Start of Listed entries

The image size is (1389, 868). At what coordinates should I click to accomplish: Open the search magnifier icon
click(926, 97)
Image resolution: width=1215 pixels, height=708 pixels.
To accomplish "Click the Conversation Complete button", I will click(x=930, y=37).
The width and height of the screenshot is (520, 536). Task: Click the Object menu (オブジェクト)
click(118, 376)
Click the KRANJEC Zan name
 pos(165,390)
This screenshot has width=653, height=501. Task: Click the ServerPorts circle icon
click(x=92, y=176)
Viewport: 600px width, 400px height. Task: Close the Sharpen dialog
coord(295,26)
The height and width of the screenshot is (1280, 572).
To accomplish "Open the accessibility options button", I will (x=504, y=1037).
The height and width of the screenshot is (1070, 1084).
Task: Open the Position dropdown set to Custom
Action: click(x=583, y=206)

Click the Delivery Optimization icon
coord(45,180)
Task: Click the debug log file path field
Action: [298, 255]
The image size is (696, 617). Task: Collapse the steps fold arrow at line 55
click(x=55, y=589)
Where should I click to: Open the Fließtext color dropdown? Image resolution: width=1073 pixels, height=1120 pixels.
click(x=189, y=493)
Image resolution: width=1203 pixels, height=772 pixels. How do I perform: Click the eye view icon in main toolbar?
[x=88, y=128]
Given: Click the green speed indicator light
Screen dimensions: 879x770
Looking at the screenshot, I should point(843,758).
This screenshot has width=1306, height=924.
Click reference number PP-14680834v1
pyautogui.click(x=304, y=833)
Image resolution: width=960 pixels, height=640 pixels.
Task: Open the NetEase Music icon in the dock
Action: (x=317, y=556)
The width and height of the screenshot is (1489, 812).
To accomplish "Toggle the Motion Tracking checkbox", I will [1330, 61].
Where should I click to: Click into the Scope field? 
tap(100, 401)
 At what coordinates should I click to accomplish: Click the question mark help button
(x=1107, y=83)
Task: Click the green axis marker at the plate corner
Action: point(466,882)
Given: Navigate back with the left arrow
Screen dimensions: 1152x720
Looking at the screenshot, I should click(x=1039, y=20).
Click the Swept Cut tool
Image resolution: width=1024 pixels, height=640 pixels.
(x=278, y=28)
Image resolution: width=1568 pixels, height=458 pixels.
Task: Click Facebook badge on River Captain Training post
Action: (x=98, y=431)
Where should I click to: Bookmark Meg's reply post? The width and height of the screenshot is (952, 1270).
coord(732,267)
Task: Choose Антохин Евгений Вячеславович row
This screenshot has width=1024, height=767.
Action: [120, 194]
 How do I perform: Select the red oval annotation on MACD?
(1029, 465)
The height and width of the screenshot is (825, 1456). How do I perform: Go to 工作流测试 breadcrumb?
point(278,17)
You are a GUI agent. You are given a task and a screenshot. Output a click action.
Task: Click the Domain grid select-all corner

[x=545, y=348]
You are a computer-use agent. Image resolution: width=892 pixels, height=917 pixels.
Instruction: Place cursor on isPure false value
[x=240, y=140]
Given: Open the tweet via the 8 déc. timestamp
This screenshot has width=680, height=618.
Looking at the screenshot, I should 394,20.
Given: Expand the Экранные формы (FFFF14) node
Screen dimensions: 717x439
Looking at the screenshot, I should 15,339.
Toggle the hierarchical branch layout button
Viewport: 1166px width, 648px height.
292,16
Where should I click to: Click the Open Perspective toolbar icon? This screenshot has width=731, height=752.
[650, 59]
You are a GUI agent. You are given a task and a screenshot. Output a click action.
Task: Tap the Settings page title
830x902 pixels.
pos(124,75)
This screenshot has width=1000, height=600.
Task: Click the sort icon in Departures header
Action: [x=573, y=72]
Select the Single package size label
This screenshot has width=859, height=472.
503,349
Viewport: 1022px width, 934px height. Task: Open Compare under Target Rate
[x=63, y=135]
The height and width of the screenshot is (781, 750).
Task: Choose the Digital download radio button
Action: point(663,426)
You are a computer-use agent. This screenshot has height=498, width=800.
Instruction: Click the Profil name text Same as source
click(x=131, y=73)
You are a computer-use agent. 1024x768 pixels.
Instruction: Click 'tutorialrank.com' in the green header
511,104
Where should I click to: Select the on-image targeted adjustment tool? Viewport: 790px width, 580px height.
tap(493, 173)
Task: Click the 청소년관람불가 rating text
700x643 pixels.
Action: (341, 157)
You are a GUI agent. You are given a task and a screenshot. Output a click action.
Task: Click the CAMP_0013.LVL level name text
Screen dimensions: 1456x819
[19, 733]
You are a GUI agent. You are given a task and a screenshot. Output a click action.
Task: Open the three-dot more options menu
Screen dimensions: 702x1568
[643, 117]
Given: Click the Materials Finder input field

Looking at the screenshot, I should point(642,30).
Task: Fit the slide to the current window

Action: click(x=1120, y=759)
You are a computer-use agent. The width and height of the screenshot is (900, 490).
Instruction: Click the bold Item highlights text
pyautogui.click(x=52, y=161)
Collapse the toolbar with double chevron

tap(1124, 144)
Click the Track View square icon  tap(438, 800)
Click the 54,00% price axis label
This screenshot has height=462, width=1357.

End of Listed entries

Each entry above needs to be returned exactly as written.

The image size is (1389, 868). At what coordinates should I click to accomplish: Open the search magnifier icon
click(926, 97)
Image resolution: width=1215 pixels, height=708 pixels.
To accomplish "Click the Conversation Complete button", I will click(x=930, y=37).
The width and height of the screenshot is (520, 536). Task: Click the Object menu (オブジェクト)
click(118, 376)
Click the KRANJEC Zan name
 pos(165,390)
This screenshot has width=653, height=501. Task: Click the ServerPorts circle icon
click(x=92, y=176)
Viewport: 600px width, 400px height. Task: Close the Sharpen dialog
coord(295,26)
The height and width of the screenshot is (1280, 572).
To accomplish "Open the accessibility options button", I will (x=504, y=1037).
The height and width of the screenshot is (1070, 1084).
Task: Open the Position dropdown set to Custom
Action: click(x=583, y=206)

Click the Delivery Optimization icon
coord(45,180)
Task: Click the debug log file path field
Action: [298, 255]
The image size is (696, 617). Task: Collapse the steps fold arrow at line 55
click(x=55, y=589)
Where should I click to: Open the Fließtext color dropdown? Image resolution: width=1073 pixels, height=1120 pixels.
click(x=189, y=493)
Image resolution: width=1203 pixels, height=772 pixels. How do I perform: Click the eye view icon in main toolbar?
[x=88, y=128]
Given: Click the green speed indicator light
Screen dimensions: 879x770
Looking at the screenshot, I should point(843,758).
This screenshot has width=1306, height=924.
Click reference number PP-14680834v1
pyautogui.click(x=304, y=833)
Image resolution: width=960 pixels, height=640 pixels.
Task: Open the NetEase Music icon in the dock
Action: (x=317, y=556)
The width and height of the screenshot is (1489, 812).
To accomplish "Toggle the Motion Tracking checkbox", I will [1330, 61].
Where should I click to: Click into the Scope field? 
tap(100, 401)
 At what coordinates should I click to accomplish: Click the question mark help button
(x=1107, y=83)
Task: Click the green axis marker at the plate corner
Action: point(466,882)
Given: Navigate back with the left arrow
Screen dimensions: 1152x720
Looking at the screenshot, I should click(x=1039, y=20).
Click the Swept Cut tool
Image resolution: width=1024 pixels, height=640 pixels.
(x=278, y=28)
Image resolution: width=1568 pixels, height=458 pixels.
Task: Click Facebook badge on River Captain Training post
Action: (x=98, y=431)
Where should I click to: Bookmark Meg's reply post? The width and height of the screenshot is (952, 1270).
coord(732,267)
Task: Choose Антохин Евгений Вячеславович row
This screenshot has width=1024, height=767.
Action: [120, 194]
 How do I perform: Select the red oval annotation on MACD?
(1029, 465)
The height and width of the screenshot is (825, 1456). How do I perform: Go to 工作流测试 breadcrumb?
point(278,17)
You are a GUI agent. You are given a task and a screenshot. Output a click action.
Task: Click the Domain grid select-all corner

[x=545, y=348]
You are a computer-use agent. Image resolution: width=892 pixels, height=917 pixels.
Instruction: Place cursor on isPure false value
[x=240, y=140]
Given: Open the tweet via the 8 déc. timestamp
This screenshot has width=680, height=618.
Looking at the screenshot, I should 394,20.
Given: Expand the Экранные формы (FFFF14) node
Screen dimensions: 717x439
Looking at the screenshot, I should 15,339.
Toggle the hierarchical branch layout button
Viewport: 1166px width, 648px height.
292,16
Where should I click to: Click the Open Perspective toolbar icon? This screenshot has width=731, height=752.
[650, 59]
You are a GUI agent. You are given a task and a screenshot. Output a click action.
Task: Tap the Settings page title
830x902 pixels.
pos(124,75)
This screenshot has width=1000, height=600.
Task: Click the sort icon in Departures header
Action: [x=573, y=72]
Select the Single package size label
This screenshot has width=859, height=472.
503,349
Viewport: 1022px width, 934px height. Task: Open Compare under Target Rate
[x=63, y=135]
The height and width of the screenshot is (781, 750).
Task: Choose the Digital download radio button
Action: point(663,426)
You are a computer-use agent. This screenshot has height=498, width=800.
Instruction: Click the Profil name text Same as source
click(x=131, y=73)
You are a computer-use agent. 1024x768 pixels.
Instruction: Click 'tutorialrank.com' in the green header
511,104
Where should I click to: Select the on-image targeted adjustment tool? Viewport: 790px width, 580px height.
tap(493, 173)
Task: Click the 청소년관람불가 rating text
700x643 pixels.
Action: (341, 157)
You are a GUI agent. You are given a task and a screenshot. Output a click action.
Task: Click the CAMP_0013.LVL level name text
Screen dimensions: 1456x819
[19, 733]
You are a GUI agent. You are given a task and a screenshot. Output a click action.
Task: Open the three-dot more options menu
Screen dimensions: 702x1568
[643, 117]
Given: Click the Materials Finder input field

Looking at the screenshot, I should point(642,30).
Task: Fit the slide to the current window

Action: click(x=1120, y=759)
You are a computer-use agent. The width and height of the screenshot is (900, 490).
Instruction: Click the bold Item highlights text
pyautogui.click(x=52, y=161)
Collapse the toolbar with double chevron

tap(1124, 144)
Click the Track View square icon  tap(438, 800)
Click the 54,00% price axis label
This screenshot has height=462, width=1357.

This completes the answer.